A powerful film showing how professionals such as GPs, dentists, hairdressers and emergency workers, can help to spot the signs of domestic abuse has been unveiled.
Routine or private appointments – like a haircut, dental check-up or a home safety visit – can often provide an opportunity for domestic abuse victims to be given advice on how to get help.
The Ask, Support and Care (ASC) programme, set up under the pioneering Medics Against Violence project and the Violence Reduction Unit, has so far trained more than 2,300 professionals.
The new film – entitled ‘Harder’ – shows how the signs of domestic abuse can sometimes be visible, though not necessarily in bruises or injury, and includes advice about how to broach this sensitive subject with someone who may be the victim of abuse.
As well as being used in training sessions, the video is being made publicly available to further raise awareness of how many more people can spot the signs of domestic abuse.
Annabelle Ewing, community safety minister, launched the new film on a visit to Kirkcaldy to see firefighters taking part in ASC training.
Ms Ewing said: “Domestic abuse can often be a hidden crime, inflicting long term damage on victims who are too afraid to speak out. Training professionals to spot the signs and have the confidence and information to broach the subject is an important way of making a difference.
“Thousands of professionals have already been trained under the ASC and I am glad that work is continuing and being bolstered by the new and powerful film.
“Tackling domestic abuse is a priority for this Government and this year we will be being introducing to Parliament new legislation to create a specific offence of domestic abuse.

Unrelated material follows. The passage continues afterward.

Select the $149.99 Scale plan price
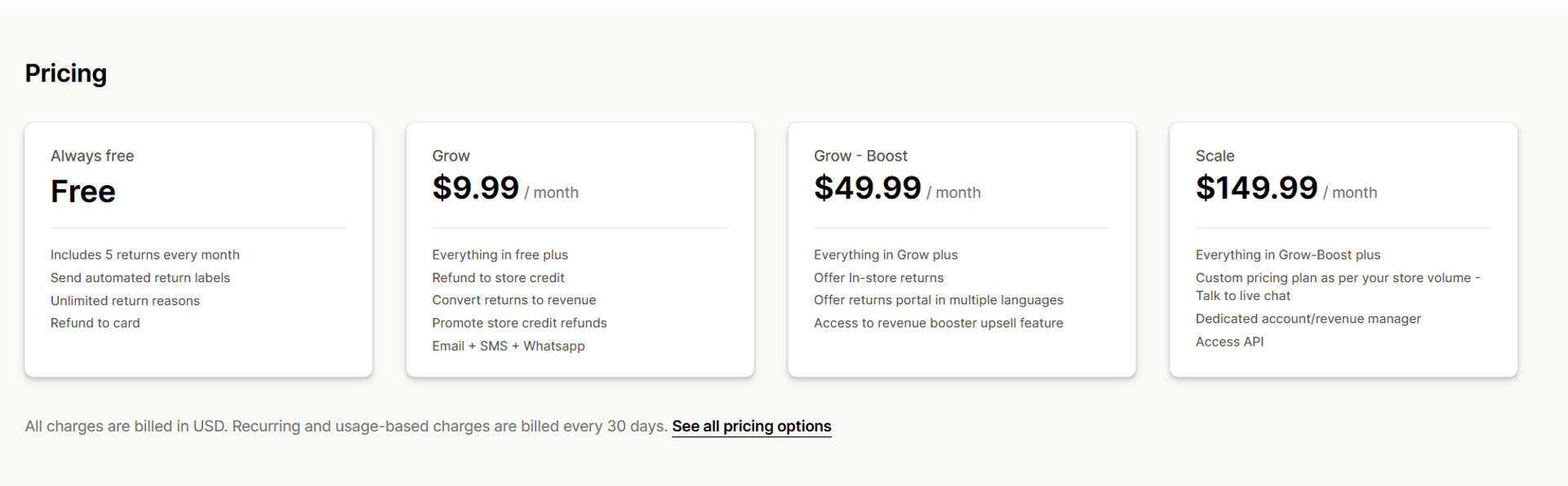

We are also investing record levels of funding to put in place better support for victims and taking action to tackle the underlying attitudes and improve understanding of these crimes to reinforce a zero tolerance approach to domestic abuse.”

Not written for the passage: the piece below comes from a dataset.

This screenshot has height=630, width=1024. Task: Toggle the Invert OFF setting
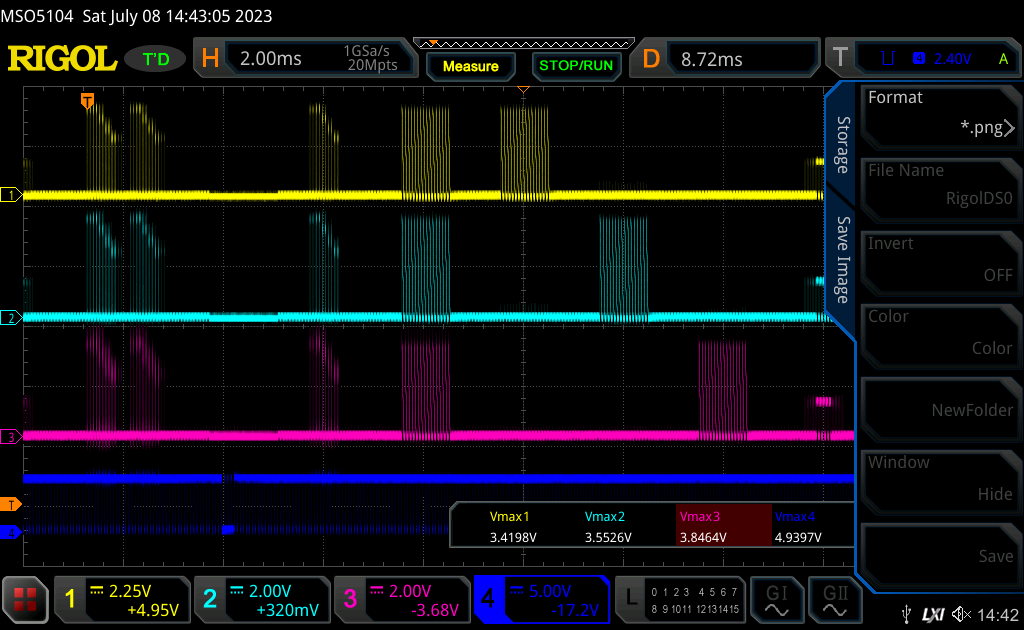coord(940,260)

Christine Goodall, founder of Medics Against Violence, said: “We firmly believe that this is everyone’s issue and we can all help on some level even if just to offer contact details for one of the specialist domestic abuse organisations. Those affected are our patients, our clients, our colleagues and our friends and as professionals we have a duty of care towards them, for too long domestic abuse has been the elephant in the room and we hope to change that.
“The Scottish Fire and Rescue service sit at the heart of every community, both urban and rural, and so are very well placed to provide support to residents in the area, particularly through their home fire safety visits when they have time to speak to residents who may then confide in them. Fire can sometimes be used to intimidate those experiencing abuse and while deliberate fire raising is not a common occurrence the consequences can be devastating.”
David McGown, assistant chief officer, director of prevention and protection, said: “The Scottish Fire and Rescue Service has identified a need to train officers about domestic abuse as there is a clear link with fire raising. Firefighters operate in all sections of every community which means our crews are in a position where they may be able to notice abuse and help someone access the support that’s available.
“Domestic abuse affects people of every background and victims are often very reluctant to seek help. By identifying this ensures that those who are vulnerable receive the correct support.
“Medics Against Violence already train other professionals who work with the public and training firefighters how to identify and act on domestic abuse can make a real difference and help protect our communities.”